Benjamin Kayser: Punishing Dylan Hartley further would be wrong

Hartley was shown a yellow card against Clermont after he struck Rabah Slimani in the face with a swinging arm. David Rogers/Getty Images

Clermont hooker Benjamin Kayser has claimed it would be bad for the game to further punish Dylan Hartley for the yellow card he received during Northampton's Champions Cup defeat in France.

The Northampton No. 2 was sent to the sin bin after he struck Clermont tighthead Rabah Slimani in the face with a swinging arm during his side's 24-7 loss to the Top 14 outfit.

Although the clash left Slimani with a bloody nose, referee Ben Whitehouse decided that it was only worthy of a yellow card after reviewing the incident, deeming Hartley's actions to be "reckless but not intentional."

The England international -- who is expected to remain as captain when Eddie Jones announces his squad for the upcoming autumn internationals Thursday -- faces a nervous wait to find out whether he will be sanctioned further for the incident.

Although Clermont captain Kayser admitted that the challenge deserved punishment, he believes that an additional sentence would be harsh.

"I think a sanction was merited because a penalty is a penalty and, if he deserved yellow, it was a yellow," said the France hooker. "Should it have been a red card?
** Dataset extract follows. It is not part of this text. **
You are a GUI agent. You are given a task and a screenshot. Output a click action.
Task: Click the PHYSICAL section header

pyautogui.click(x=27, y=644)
No, come on.

"Rugby is rugby and, if you say that any hit on the head is a red card, there will be 25 a match. The last thing we want is to go out and start playing on the rules and to start saying [to the referee], 'It was a cheap shot.'

"We are not football. We are just here to play hard and to keep on going. I don't think it was a red card, just a yellow."

Any further penalties for Hartley would be in line with World Rugby's recent crackdown on challenges involving contact with an opponent's head. Last December, the Northampton skipper was banned for six weeks after he caught Leinster's Sean O'Brien with a swinging arm during another Champions Cup tie.

"It is a physical game and serious offences need to be dealt with harshly for the health and safety of the players," Kayser added. "But it must not be taken too far. It is about players taking it in our own hands and ensuring we do not spoil this wonderful game of ours.

"It is a sport where we are fortunate enough to be able to talk to referees and have decent relations.

"There is nothing better than a referee turning round and asking the opposition captain whether a player deserved a red card. Most of the guys would say: 'Listen, it is nothing.' We are not idiots and we are not cheats."